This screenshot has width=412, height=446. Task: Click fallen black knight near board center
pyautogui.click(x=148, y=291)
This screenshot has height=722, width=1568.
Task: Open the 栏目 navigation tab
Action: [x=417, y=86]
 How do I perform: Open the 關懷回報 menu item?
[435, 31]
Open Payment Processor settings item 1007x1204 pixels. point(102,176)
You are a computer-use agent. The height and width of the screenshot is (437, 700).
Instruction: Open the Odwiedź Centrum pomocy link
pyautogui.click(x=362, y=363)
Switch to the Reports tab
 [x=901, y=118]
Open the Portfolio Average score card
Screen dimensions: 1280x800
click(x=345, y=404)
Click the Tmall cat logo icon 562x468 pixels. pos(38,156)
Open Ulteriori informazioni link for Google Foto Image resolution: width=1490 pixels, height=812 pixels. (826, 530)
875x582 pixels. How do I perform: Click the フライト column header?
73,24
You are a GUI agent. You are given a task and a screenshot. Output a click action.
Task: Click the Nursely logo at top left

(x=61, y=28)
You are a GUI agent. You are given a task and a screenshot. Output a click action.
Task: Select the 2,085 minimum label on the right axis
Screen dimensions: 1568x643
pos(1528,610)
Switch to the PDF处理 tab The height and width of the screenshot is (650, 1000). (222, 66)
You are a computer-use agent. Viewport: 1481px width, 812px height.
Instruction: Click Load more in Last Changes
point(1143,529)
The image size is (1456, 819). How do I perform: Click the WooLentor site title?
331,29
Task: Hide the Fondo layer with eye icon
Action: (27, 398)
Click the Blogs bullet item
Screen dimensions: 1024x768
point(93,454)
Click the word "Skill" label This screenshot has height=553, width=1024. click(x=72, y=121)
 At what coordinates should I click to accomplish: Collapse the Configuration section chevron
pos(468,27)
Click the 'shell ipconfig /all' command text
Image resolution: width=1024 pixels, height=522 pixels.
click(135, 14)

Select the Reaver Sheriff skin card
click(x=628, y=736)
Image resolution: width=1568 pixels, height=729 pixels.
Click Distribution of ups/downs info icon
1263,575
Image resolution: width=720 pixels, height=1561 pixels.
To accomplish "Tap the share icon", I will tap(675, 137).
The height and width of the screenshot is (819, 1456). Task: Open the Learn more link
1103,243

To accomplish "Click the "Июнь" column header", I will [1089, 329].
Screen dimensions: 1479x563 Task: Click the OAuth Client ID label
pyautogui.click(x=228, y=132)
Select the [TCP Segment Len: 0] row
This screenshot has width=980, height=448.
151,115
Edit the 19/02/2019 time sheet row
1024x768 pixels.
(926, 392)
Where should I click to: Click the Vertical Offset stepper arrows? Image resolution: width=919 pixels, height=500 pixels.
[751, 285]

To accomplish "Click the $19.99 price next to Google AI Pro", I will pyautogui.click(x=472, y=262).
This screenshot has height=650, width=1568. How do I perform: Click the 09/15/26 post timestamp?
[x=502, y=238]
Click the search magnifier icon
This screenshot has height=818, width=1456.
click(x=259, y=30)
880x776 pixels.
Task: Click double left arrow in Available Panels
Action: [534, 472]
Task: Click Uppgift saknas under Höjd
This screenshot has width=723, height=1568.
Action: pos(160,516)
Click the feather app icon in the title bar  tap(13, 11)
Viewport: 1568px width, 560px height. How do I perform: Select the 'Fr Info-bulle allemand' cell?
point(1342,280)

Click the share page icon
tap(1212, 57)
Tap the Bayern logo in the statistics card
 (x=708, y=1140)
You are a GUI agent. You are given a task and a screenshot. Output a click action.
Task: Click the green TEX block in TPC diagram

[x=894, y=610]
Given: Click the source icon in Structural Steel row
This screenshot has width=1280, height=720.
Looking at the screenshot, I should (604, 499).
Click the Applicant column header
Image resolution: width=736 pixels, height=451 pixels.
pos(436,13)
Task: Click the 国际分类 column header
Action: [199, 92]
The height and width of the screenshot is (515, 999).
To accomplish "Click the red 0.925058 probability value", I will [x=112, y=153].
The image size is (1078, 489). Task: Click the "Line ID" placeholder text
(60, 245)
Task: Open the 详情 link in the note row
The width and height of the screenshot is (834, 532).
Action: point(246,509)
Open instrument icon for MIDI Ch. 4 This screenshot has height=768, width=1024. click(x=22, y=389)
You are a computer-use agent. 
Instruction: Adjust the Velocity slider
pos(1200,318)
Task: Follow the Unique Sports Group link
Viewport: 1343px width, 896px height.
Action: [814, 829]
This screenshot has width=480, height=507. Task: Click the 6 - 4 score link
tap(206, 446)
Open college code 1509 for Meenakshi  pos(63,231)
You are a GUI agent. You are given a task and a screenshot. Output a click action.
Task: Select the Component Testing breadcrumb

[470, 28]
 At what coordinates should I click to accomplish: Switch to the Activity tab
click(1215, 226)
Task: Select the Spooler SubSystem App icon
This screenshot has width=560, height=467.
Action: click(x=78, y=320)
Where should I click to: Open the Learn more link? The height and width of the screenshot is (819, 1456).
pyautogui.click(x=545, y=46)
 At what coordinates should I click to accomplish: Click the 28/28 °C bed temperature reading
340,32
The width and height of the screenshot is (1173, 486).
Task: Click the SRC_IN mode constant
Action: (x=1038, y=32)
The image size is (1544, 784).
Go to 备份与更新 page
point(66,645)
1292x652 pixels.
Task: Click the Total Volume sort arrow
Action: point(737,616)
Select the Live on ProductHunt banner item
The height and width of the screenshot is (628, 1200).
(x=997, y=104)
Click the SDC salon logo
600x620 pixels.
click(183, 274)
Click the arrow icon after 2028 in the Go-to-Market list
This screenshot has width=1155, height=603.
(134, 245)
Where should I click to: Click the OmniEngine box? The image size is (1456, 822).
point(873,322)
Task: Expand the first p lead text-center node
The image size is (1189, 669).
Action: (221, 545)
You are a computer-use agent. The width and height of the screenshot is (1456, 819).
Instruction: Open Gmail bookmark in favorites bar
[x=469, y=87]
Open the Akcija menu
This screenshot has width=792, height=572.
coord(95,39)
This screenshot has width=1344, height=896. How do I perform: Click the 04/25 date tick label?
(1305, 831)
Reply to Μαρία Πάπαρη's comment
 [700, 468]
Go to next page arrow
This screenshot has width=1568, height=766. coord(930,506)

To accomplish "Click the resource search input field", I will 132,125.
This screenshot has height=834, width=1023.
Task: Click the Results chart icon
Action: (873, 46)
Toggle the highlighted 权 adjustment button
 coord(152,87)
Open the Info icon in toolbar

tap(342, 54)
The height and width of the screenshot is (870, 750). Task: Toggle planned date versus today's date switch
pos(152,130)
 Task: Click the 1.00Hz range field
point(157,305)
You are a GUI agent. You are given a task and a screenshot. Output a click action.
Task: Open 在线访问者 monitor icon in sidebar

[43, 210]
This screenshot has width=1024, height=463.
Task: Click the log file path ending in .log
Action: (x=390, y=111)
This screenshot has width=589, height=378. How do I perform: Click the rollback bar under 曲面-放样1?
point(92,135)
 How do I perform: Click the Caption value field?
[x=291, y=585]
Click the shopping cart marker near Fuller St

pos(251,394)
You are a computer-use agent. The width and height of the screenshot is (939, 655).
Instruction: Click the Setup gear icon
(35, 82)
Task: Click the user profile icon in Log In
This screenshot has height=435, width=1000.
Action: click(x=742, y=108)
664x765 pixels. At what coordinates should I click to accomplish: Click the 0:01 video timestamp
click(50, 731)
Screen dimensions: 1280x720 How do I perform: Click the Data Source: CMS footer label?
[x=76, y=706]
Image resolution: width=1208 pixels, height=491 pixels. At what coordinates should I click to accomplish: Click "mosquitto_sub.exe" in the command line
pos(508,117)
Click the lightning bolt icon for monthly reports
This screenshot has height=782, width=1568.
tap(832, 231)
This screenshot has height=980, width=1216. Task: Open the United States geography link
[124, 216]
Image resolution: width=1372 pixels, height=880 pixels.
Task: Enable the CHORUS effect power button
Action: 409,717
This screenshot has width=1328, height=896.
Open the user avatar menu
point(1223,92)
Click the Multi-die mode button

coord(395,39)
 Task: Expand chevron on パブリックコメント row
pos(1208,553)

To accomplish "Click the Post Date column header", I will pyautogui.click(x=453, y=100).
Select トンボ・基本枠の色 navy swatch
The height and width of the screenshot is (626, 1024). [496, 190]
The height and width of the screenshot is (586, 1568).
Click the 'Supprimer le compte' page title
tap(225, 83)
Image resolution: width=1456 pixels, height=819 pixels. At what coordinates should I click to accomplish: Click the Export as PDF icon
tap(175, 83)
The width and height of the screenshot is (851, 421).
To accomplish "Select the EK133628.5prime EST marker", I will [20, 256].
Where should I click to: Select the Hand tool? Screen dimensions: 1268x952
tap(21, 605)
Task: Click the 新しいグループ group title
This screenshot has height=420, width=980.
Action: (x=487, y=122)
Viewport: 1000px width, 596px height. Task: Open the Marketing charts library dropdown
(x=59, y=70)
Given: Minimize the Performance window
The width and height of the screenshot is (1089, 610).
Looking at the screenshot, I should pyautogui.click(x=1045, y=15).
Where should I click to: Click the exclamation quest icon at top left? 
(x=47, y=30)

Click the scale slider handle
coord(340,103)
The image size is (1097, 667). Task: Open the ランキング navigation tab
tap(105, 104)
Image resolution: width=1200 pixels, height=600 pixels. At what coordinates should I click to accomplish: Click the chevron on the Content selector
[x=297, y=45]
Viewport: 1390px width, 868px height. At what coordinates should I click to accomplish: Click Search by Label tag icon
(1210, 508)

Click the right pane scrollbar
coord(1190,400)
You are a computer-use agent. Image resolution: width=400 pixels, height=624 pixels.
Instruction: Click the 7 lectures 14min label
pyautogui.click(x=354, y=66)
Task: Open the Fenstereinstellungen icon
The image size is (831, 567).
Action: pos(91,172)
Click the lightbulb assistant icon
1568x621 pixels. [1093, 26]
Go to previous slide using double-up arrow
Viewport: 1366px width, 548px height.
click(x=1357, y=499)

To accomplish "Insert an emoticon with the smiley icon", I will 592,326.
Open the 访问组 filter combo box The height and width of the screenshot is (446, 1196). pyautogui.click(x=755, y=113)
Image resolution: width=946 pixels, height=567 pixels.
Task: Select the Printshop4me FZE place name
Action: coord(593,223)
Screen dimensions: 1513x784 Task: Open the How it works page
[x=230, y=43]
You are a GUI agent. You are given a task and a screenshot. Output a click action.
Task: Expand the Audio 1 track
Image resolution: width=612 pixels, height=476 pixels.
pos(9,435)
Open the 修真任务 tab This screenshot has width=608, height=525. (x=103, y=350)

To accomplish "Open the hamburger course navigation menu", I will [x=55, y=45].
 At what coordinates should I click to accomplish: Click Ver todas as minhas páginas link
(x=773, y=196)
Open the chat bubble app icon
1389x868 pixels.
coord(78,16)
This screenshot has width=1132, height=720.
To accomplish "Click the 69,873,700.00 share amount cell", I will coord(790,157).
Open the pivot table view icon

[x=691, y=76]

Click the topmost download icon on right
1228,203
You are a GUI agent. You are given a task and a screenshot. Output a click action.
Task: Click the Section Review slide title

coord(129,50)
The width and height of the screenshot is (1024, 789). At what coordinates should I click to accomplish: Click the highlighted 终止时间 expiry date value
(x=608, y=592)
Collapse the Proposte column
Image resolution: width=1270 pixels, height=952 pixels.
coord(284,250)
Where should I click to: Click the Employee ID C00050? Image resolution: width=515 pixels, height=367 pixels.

▶ _What the task asks_
Express the items from the line containing "Click the Applicant column header" through the line containing "will [x=112, y=153].", both ends included, as a JSON array of strings with one string per line and blank lines omitted.

▶ _Solution_
[
  "Click the Applicant column header",
  "Image resolution: width=736 pixels, height=451 pixels.",
  "pos(436,13)",
  "Task: Click the 国际分类 column header",
  "Action: [199, 92]",
  "The height and width of the screenshot is (515, 999).",
  "To accomplish \"Click the red 0.925058 probability value\", I will [x=112, y=153]."
]